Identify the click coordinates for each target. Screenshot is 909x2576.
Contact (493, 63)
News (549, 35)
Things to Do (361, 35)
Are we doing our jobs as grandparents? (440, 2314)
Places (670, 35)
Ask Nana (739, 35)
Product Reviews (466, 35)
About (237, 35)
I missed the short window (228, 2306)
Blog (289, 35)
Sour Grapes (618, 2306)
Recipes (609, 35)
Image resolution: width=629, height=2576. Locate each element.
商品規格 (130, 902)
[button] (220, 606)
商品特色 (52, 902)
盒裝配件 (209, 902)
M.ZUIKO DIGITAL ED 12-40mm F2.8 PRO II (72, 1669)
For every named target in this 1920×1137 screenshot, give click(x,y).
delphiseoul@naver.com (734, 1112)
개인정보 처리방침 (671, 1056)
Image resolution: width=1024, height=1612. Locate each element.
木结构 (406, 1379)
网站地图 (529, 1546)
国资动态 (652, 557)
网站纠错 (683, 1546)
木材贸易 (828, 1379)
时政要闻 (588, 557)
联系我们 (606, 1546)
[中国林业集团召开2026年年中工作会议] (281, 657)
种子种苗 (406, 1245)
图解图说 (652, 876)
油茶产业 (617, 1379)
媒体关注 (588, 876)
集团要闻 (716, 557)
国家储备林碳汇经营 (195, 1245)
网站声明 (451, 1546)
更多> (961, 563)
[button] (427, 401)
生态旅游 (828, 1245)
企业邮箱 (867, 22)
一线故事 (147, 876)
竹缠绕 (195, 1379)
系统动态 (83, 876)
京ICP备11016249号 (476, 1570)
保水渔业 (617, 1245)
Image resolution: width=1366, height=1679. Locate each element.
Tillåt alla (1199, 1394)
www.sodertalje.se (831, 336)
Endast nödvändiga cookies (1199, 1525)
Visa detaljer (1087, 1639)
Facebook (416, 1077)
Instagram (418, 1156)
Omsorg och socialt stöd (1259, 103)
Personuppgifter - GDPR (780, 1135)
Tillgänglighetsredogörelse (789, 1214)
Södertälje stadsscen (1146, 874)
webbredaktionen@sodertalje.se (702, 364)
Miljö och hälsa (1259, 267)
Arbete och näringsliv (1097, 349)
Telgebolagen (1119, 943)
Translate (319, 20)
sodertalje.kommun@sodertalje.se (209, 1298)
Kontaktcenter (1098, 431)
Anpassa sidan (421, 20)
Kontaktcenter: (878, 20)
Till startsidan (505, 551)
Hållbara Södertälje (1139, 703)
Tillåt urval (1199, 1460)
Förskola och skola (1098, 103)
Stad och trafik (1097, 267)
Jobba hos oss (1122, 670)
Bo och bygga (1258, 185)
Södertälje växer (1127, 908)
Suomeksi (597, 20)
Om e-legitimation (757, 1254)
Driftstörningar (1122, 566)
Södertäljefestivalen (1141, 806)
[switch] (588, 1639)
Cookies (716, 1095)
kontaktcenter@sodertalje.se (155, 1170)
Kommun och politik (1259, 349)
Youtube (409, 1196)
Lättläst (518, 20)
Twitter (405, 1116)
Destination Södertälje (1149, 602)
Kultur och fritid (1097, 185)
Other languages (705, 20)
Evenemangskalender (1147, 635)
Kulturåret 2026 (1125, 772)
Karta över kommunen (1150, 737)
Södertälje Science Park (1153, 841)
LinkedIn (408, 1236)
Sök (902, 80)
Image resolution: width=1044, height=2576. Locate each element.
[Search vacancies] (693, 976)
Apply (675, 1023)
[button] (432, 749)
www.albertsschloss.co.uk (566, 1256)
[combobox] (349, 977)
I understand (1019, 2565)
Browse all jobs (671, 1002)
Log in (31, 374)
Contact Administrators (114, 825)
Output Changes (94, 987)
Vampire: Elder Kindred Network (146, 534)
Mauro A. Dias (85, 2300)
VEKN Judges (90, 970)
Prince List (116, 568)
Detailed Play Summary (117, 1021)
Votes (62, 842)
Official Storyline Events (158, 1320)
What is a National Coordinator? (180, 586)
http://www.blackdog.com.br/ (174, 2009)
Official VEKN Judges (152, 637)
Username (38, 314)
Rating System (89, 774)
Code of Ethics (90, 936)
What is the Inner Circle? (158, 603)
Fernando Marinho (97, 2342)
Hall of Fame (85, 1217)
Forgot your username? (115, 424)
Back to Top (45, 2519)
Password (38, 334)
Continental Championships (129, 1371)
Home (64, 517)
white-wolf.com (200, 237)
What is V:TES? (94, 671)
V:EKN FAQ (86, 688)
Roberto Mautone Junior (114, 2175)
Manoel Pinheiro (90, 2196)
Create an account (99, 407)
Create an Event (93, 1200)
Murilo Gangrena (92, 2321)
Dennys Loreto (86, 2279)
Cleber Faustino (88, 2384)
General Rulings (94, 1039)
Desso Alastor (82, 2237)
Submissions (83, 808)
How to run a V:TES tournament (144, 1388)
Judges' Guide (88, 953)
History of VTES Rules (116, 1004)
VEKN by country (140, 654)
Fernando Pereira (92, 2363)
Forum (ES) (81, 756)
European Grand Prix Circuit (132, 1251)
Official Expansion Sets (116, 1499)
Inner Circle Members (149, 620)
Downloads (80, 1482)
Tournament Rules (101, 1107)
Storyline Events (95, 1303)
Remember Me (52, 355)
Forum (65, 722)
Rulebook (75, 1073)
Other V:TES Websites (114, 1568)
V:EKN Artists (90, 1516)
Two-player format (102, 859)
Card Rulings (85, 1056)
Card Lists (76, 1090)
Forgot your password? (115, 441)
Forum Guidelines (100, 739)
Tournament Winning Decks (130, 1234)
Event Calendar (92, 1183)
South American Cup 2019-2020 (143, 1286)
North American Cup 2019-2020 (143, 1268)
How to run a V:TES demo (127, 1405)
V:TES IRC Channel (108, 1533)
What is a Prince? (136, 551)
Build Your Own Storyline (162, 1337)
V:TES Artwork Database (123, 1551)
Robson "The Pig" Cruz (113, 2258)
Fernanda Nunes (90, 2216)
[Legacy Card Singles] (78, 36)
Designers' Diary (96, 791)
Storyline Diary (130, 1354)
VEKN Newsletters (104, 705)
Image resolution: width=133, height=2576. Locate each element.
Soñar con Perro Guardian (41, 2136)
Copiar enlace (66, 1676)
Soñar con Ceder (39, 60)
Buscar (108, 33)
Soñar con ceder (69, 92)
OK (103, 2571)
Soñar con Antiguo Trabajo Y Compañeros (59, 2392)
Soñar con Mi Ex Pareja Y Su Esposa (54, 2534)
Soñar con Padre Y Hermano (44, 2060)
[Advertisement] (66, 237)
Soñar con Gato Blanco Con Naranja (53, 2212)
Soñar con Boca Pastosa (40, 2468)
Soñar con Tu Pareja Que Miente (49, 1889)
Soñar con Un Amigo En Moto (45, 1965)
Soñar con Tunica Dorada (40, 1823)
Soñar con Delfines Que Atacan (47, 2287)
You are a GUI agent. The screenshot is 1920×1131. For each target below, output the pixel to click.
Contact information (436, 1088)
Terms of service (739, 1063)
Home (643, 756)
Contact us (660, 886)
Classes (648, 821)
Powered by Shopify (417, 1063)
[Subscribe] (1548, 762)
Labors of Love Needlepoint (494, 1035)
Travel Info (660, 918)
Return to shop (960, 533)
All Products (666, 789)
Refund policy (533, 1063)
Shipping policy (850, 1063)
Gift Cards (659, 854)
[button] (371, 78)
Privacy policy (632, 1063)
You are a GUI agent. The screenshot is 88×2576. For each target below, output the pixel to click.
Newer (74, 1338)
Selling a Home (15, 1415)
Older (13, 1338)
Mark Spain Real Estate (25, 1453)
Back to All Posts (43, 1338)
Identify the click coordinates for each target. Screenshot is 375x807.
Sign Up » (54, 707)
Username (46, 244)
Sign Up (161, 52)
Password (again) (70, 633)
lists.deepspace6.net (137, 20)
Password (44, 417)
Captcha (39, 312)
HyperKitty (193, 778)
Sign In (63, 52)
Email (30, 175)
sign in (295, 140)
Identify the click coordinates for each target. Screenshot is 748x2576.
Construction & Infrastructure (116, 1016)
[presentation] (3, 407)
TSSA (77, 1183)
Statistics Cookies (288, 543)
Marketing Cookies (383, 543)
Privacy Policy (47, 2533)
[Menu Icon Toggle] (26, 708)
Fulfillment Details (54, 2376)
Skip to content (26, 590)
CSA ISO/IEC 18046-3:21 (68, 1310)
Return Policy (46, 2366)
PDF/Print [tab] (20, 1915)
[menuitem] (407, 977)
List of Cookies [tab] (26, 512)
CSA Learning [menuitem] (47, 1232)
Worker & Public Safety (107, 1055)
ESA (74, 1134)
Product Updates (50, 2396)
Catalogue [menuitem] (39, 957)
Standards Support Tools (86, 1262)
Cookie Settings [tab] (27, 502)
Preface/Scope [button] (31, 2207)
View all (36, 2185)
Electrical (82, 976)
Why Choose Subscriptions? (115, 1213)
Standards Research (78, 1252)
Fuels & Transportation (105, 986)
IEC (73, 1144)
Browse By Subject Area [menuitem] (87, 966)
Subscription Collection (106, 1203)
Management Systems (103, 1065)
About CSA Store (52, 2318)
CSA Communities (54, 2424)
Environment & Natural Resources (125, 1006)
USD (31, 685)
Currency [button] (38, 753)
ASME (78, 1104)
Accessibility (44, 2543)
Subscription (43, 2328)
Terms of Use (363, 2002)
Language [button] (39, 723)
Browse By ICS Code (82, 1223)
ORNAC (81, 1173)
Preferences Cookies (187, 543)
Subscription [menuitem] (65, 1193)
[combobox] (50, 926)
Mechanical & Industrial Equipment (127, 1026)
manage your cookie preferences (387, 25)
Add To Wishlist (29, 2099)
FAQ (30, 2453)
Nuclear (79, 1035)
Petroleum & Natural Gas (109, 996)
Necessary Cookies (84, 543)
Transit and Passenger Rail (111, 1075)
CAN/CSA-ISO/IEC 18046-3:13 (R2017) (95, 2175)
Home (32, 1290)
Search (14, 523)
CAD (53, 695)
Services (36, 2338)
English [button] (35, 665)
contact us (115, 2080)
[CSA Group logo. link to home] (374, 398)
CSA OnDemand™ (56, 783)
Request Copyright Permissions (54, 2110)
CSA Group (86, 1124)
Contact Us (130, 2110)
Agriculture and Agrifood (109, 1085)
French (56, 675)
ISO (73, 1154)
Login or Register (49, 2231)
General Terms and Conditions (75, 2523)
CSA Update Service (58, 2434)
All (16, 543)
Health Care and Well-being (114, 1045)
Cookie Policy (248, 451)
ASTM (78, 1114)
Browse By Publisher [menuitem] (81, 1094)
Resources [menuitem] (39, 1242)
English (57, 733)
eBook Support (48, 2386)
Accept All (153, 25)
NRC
────────────────
Print, please, the lines from the first line of the material through the line that contains "Till startsidan (505, 551)", exactly as written and with nothing added.

Result for this exercise:
Identify the click coordinates for each target. Screenshot is 909x2576.
Contact (493, 63)
News (549, 35)
Things to Do (361, 35)
Are we doing our jobs as grandparents? (440, 2314)
Places (670, 35)
Ask Nana (739, 35)
Product Reviews (466, 35)
About (237, 35)
I missed the short window (228, 2306)
Blog (289, 35)
Sour Grapes (618, 2306)
Recipes (609, 35)
Image resolution: width=629, height=2576. Locate each element.
商品規格 (130, 902)
[button] (220, 606)
商品特色 (52, 902)
盒裝配件 (209, 902)
M.ZUIKO DIGITAL ED 12-40mm F2.8 PRO II (72, 1669)
For every named target in this 1920×1137 screenshot, give click(x,y).
delphiseoul@naver.com (734, 1112)
개인정보 처리방침 (671, 1056)
Image resolution: width=1024, height=1612. Locate each element.
木结构 (406, 1379)
网站地图 (529, 1546)
国资动态 (652, 557)
网站纠错 (683, 1546)
木材贸易 (828, 1379)
时政要闻 (588, 557)
联系我们 (606, 1546)
[中国林业集团召开2026年年中工作会议] (281, 657)
种子种苗 (406, 1245)
图解图说 (652, 876)
油茶产业 (617, 1379)
媒体关注 (588, 876)
集团要闻 (716, 557)
国家储备林碳汇经营 (195, 1245)
网站声明 (451, 1546)
更多> (961, 563)
[button] (427, 401)
生态旅游 (828, 1245)
企业邮箱 (867, 22)
一线故事 (147, 876)
竹缠绕 (195, 1379)
系统动态 (83, 876)
京ICP备11016249号 (476, 1570)
保水渔业 (617, 1245)
Image resolution: width=1366, height=1679. Locate each element.
Tillåt alla (1199, 1394)
www.sodertalje.se (831, 336)
Endast nödvändiga cookies (1199, 1525)
Visa detaljer (1087, 1639)
Facebook (416, 1077)
Instagram (418, 1156)
Omsorg och socialt stöd (1259, 103)
Personuppgifter - GDPR (780, 1135)
Tillgänglighetsredogörelse (789, 1214)
Södertälje stadsscen (1146, 874)
webbredaktionen@sodertalje.se (702, 364)
Miljö och hälsa (1259, 267)
Arbete och näringsliv (1097, 349)
Telgebolagen (1119, 943)
Translate (319, 20)
sodertalje.kommun@sodertalje.se (209, 1298)
Kontaktcenter (1098, 431)
Anpassa sidan (421, 20)
Kontaktcenter: (878, 20)
Till startsidan (505, 551)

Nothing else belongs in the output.